L'intervento esamina in dettaglio il meccanismo di transizione dalla tradizionale gestione di controllo a una leadership coinvolgente. Gli esperti mostrano come il cambiamento degli atteggiamenti personali dei dirigenti di alto livello si trasmetta gradualmente ai responsabili di stabilimento, di reparto e ai capisquadra. Particolare attenzione è rivolta agli strumenti di feedback costruttivo e agli audit comportamentali della sicurezza. Viene sottolineato che questi strumenti funzionano efficacemente solo se il dirigente è sinceramente interessato a ricercare le cause profonde dei comportamenti non sicuri, anziché limitarsi a punire i responsabili.
Lo sviluppo del potenziale di leadership nel campo della SSL richiede un approccio sistemico e a lungo termine. I relatori condividono le loro esperienze pratiche in materia di formazione, valutazione e motivazione non materiale del personale dirigente. Viene esaminato come costruire un dialogo aperto con i lavoratori per identificare rischi nascosti, zone d'ombra nei processi produttivi e prevenire gli incidenti molto prima che si verifichino.

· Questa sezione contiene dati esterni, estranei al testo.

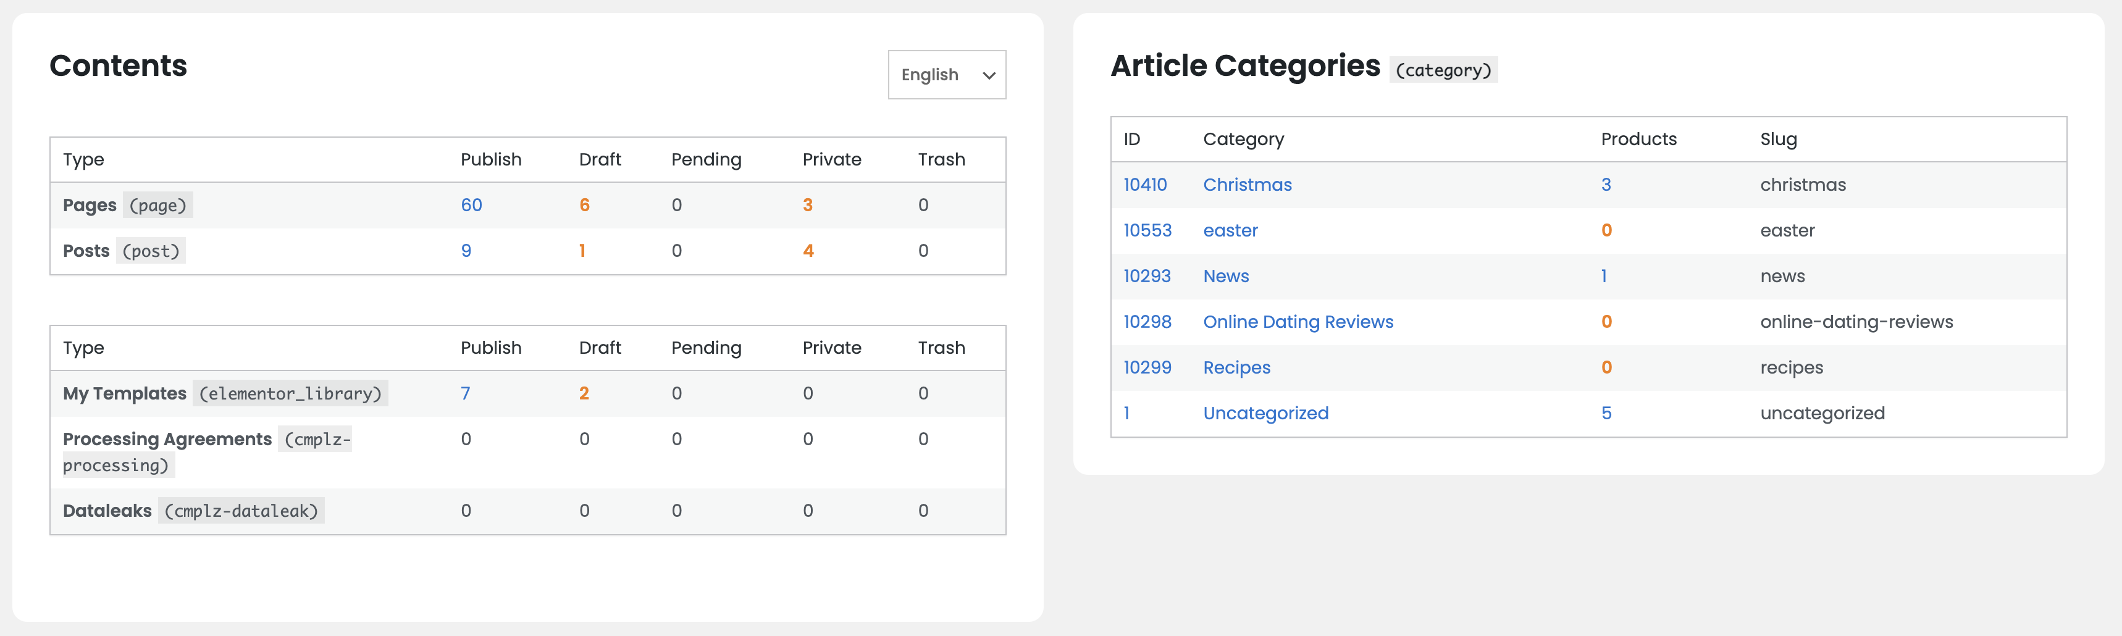Open the Christmas category link

point(1247,185)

Un aspetto importante trattato nel rapporto è la creazione di una cultura dell'equità (Just Culture). Ciò implica il diritto all'errore non intenzionale e l'abbandono di sistemi punitivi durante l'indagine su infortuni lievi e pre-incidenti (near miss). Solo in un clima di fiducia reciproca la leadership cessa di essere uno slogan astratto e diventa uno strumento di lavoro quotidiano per ridurre gli infortuni sul lavoro. I relatori portano esempi di come il cambiamento nella reazione del dirigente alla segnalazione di un incidente modifichi radicalmente il livello di apertura del team.